Yep, It Looks A Lot Like 2016 Everywhere. Even In The NBA.

If you had pulled a Rip Van Winkle, or perhaps overindulged on a bit too much to try to get over the results of what went down approximately eight years ago this week and had just woken up yesterday, you might have immediately come to the conclusion you weren’t out all that long at all.  Especially if you had looked at your phone and immediately gone to a news or sports site.  Though, in all likelihood, you might also have noticed you had about a million alerts for IOS upgrades that could have been a dead giveaway to your reality.
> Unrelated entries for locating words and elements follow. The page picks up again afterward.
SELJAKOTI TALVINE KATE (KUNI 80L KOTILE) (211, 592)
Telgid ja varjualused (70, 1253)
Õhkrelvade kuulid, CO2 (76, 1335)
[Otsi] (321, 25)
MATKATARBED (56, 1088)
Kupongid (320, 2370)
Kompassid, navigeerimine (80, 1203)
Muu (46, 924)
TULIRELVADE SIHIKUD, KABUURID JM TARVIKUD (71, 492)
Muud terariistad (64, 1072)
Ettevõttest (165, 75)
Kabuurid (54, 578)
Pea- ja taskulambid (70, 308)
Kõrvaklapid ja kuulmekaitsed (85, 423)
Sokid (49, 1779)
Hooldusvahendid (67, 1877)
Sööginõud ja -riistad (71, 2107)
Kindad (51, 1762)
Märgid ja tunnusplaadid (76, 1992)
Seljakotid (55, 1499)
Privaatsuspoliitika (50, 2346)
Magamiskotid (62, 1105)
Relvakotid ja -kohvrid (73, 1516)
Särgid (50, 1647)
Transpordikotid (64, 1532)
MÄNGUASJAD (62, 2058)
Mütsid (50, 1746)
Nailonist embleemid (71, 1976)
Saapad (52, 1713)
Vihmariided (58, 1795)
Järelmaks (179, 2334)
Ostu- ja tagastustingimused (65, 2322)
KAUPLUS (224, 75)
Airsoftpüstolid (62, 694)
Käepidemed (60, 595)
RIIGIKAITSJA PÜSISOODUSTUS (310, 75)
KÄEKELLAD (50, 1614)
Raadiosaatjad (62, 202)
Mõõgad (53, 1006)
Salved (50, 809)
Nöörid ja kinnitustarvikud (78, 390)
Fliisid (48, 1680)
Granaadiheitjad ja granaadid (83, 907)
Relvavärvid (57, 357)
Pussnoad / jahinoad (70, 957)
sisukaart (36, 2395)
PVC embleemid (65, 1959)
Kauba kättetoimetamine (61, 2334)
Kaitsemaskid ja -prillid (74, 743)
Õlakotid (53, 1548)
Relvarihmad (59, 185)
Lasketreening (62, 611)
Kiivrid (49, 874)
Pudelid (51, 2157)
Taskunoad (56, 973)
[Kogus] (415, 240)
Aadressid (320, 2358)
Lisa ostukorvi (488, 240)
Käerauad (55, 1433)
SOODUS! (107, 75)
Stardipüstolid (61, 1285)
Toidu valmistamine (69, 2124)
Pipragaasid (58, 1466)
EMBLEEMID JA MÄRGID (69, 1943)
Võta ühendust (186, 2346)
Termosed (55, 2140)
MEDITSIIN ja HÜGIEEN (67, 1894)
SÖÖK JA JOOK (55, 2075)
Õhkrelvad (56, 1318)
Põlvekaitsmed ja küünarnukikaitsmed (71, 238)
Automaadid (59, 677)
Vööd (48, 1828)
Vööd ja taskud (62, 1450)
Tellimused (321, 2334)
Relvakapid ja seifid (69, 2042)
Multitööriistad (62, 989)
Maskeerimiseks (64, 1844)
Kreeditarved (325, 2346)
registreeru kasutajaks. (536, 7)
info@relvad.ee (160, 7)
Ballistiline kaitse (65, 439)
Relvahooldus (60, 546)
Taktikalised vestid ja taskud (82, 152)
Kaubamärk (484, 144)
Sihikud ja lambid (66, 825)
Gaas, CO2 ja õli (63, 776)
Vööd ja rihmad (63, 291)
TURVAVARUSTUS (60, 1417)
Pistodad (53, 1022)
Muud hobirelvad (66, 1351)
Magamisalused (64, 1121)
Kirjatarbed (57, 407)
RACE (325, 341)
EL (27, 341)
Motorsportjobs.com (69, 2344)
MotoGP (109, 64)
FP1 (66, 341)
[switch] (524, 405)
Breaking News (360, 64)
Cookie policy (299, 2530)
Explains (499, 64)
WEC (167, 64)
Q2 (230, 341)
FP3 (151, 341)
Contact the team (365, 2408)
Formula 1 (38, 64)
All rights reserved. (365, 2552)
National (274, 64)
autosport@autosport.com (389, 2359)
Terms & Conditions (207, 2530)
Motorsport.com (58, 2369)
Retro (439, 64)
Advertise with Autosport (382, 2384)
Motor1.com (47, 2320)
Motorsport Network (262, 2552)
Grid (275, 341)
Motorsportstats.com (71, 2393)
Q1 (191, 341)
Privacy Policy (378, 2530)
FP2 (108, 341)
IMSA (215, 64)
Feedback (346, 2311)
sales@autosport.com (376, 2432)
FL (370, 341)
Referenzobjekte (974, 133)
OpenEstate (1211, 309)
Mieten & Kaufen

Apart from that possible spoiler, not only did you have the deja vu that some guy named Trump had somehow won the presidency from a perceptually superior female candidate, but you also had the Golden State Warriors and Cleveland Cavaliers as the two best teams in the NBA.  Remember that they faced each other in three consecutive NBA finals, which began just around the time that obese egotist decided he couldn’t handle a couple of flights of stairs and instead took a golden escalator ride into history.   Also recall at the time of the first anointing eight Novembers ago the Cavaliers were indeed the NBA champions, fresh off a shocking conquest of Steph Curry and company with an impropable comeback from a 1-3 deficit to give Believeland their first-ever real pro basketball title (the George Steinbrenner-owned Pipers of the 1961-62 ABL don’t fully count) and the city their first title in any major sport since the 1948 Indians.

Well, last night the two current front-runners faced off in what was arguably the biggest game of the Trump 2.0 era (yeah, he’s not yet been inaugrated but, details, details) and, wearing the exact same black “action C” uniforms they wore when they conquered Curry in ’16, they again came out on top convincingl, as the ASSOCIATED PRESS’ Brian Dulik wrote last night:

Darius Garland scored 27 points and Evan Mobley had 23 as the Cleveland Cavaliers routed the Golden State Warriors 136-117 on Friday night, extending their franchise-best start to 10-0 this season.

The Cavaliers became the first team in NBA history to win their first 10 games and score at least 110 points in each of them. Wilt Chamberlain and the 1960-61 Philadelphia Warriors had shared the mark with nine.

Cleveland also set a franchise record with a 41-point halftime lead at 83-42 — tying the eighth largest in the NBA’s shot clock era — and equaled its mark for points in a half. Ty Jerome scored 13 of his 20 points before the break.

And the fact we are talking about the prowess of a healthy Garland and an evolved Mobley, two factors that weren’t evident when the Cavs exited the playoffs meekly last spring in the second round of the Eastern Conference bracketing is perhaps the biggest reason why this version is already eclipsing the standards set by either of the LeBron James eras, at least regular-season wise.  And they also more than made up for the shortcomings of its current top player, as Dulik further explained:

The NBA’s highest-scoring team didn’t miss a beat on an off night by All-Star shooting guard Donovan Mitchell, who was limited to 12 points. He missed nine of his 13 field goal attempts and committed four turnovers.

And someone who was around then and now observed to the AKRON BEACON JOURNAL’s Nate Ulrich he’s seen something like this before–just not from his opponent:

New Cavaliers coach Kenny Atkinson and Golden State Warriors forward Draymond Green used the same three words to describe how Cleveland dominated during a historic first half Friday night at Rocket Mortgage FieldHouse.

“Drive, kick, swing. That’s kind of our motto, and I thought we did a hell of a job in the first half,” Atkinson said.

A Warriors assistant coach the past three seasons, Atkinson explained the Cavs emphasized “drive, kick, swing” during shootaround Friday morning. 

Green explained he sees Atkinson’s Cavs playing with a style similar to those Warriors teams because of the ball movement and players “flying around” the court. Atkinson helped Golden State claim another championship in 2022, so he knows a winning formula. The Cavs had 22 assists on 28 successful field goals in the first half.

Achieving the same results as 2016 by using a playbook from your opponents in the 2020s.  I guess that can work even in arenas for basketball games, not just political ones.